At CES 2007, Gracenote announced the Classical Music Initiative (CMI), which it describes as "the industry's first system to accurately and consistently present all of the key elements required to identify a classical music track within the standard three-line display." Gracenote says that CMI "has received support and endorsements from classical artists, experts, critics, and customers including symphonies such as the San Francisco Symphony, London Symphony Orchestra, New Zealand Symphony Orchestra, and Milwaukee Symphony Orchestra; music labels Naxos and Harmonia-Mundi; and top classical music scholars and authors."
Gracenote says that to date it has formatted more than 100,000 of the most popular classical recordings to the CMI standard. This represents more than "half of the classical music look-up queries" Gracenote has logged in the last 12 months. The service is adding more daily, based on "data feeds [harvested] directly from labels, artists, and other content sources."
The Gracenote Media Database bills itself as "the world's largest and most comprehensive repository of digital music data, containing information on over five million CDs and 60 million tracks, spanning the entire universe of music." Gracenote's data is employed by Apple iTunes, Yahoo Music Engine, AOL Winamp, Real Rhapsody, and Napster, not to mention consumer electronics brands Panasonic, Samsung, and Sony.
AMG adds LyricFind: When I used to work at a record store, the dreaded customer question was: I'm looking for a song, but I don't know its name, or the artist who recorded it, but it was about love.
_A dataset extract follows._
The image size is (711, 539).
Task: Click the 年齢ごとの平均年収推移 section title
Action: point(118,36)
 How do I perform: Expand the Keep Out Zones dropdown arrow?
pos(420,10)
Where do you file it?
All Media Guide (AMG) just came a step closer to helping those poor souls by announcing its January 16 partnership with LyricFind. LyricFind offers two services: a lyric search service, which can identify songs by matching lyrics or lyric fragments, and a lyric display service, which gives consumers the complete lyrics to songs searched by title or artist.
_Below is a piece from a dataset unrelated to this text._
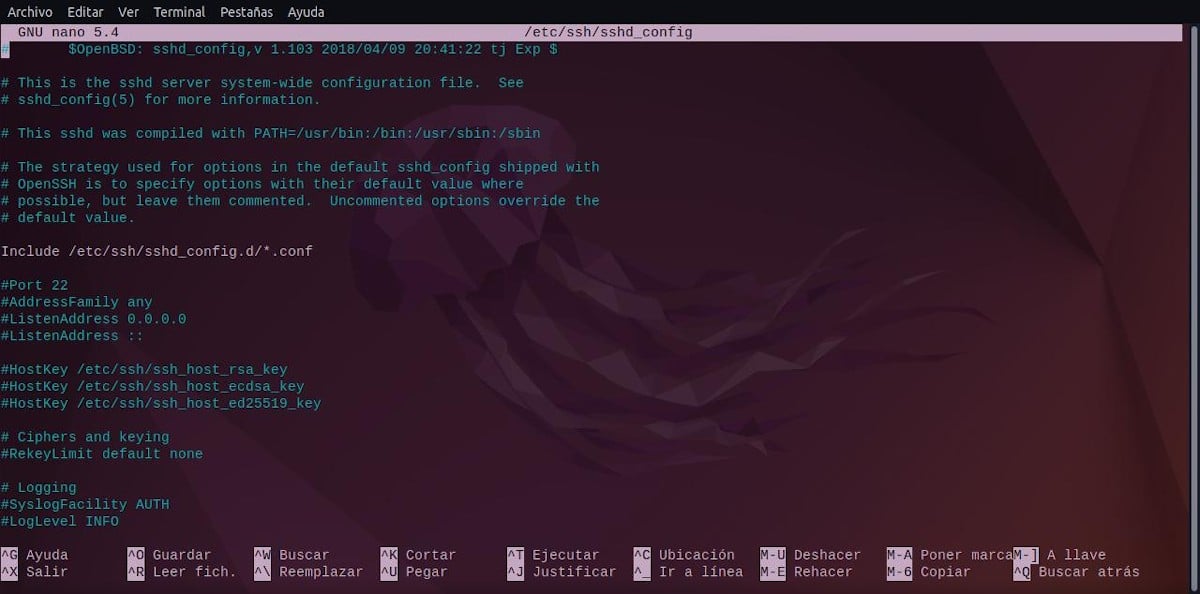Open the Terminal menu
1200x594 pixels.
[179, 12]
"LyricFind's technology provides AMG with a powerful new tool to help users find new music," said Andrew Stess, AMG's vice president of consumer electronics. "Now our customers will be able to offer consumers the ability to search our database not only by traditional artist and title methods, but also by the one thing that people tend to remember from a song: the lyrics."
Not always—that's actually where LyricFind's ability to recognize incomplete lyrics will probably prove most useful.
Harbeth at 30: Harbeth introduced its first loudspeaker, the HL Monitor almost 30 years ago, but managing director Alan Shaw is fairly certain that many original HL Monitors are still in use. "Such is the longevity of the brand’s loudspeakers—and we are keen to track them down in what is a very special year for us."
Shaw may be right. I remember encountering the HL Monitors in a demonstration from around that time that pitted them against a pair of Spendor BC-1s. Rather than pick an overall best, I emerged convinced that if I ever owned either loudspeaker audio nirvana would have been achieved. Had that happened, three decades of audiophilia nervosa might have been avoided. (Oh, who am I kidding?)